Shuanghui to cut stake in Spain's Campofrio

MADRID (Reuters) - The Chinese group that inherited the largest single stake in Spanish food company Campofrio CPF.MC plans to sell enough shares to avoid making a forced takeover, though some analysts viewed the move merely as a postponement.

Shuanghui International Holdings (000895.SZ) inherited 37 percent of Campofrio on Thursday’s completion of its $4.7 billion purchase of U.S. pork producer Smithfield Foods SFD.N and under Spanish securities law has three months to launch a full takeover bid or cut its stake to less than 30 percent.

The Chinese company’s announcement on Friday that it intends to take the latter route limits the prospects of a takeover in the near term and sent Campofrio’s shares down 4 percent.

Yet analysts at Portuguese bank BPI said that Shuanghui could simply be buying time to assess the outcome of a Campofrio restructuring and the integration of Smithfield.

“We see this merely as a delay of the M&A angle ... that should materialise at some point in the future,” BPI said in a research note, adding that it does not rule out another party trying to buy Campofrio in the meantime.

BPI noted that investment management firm Oaktree Capital (OAK.N), which owns 24 percent of Campofrio, should be a seller at the right price and that Campofrio is the main meat processor in Europe, offering strategic interest for other global meat processing companies.

After a drawn-out economic crisis during which foreign investors shunned Spanish assets, a number of overseas buyers are starting to close deals in Spain, drawn by bargains and predictions that the country is emerging from five years of stop-and-go recession.

    Colombian financier Jaime Gilinski recently committed to becoming the biggest shareholder of Spanish bank Sabadell (SABE.MC) and China’s richest man, Wang Jianlin, told Spanish news agency EFE this week that his next investment targets were Belgium and Spain.

    Spain’s Economy Ministry says that Hong Kong invested a total of 236 million euros in Spain the first six months of 2013, up from 40 million euros in the same period last year.

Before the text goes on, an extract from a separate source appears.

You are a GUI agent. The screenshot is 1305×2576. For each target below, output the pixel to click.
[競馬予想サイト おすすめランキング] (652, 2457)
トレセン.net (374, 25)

OECD data shows that China spent $124 million on direct investment in Spain in 2011, up from $6.2 million in 2005.

    The purchase of Smithfield, which aims to satisfy China’s increasing appetite for pork, is the biggest acquisition of a U.S. business by a Chinese company. Including debt, the deal is valued at $7.1 billion.

    Campofrio shares were down 4.4 percent at 5.45 euros by 0929 GMT.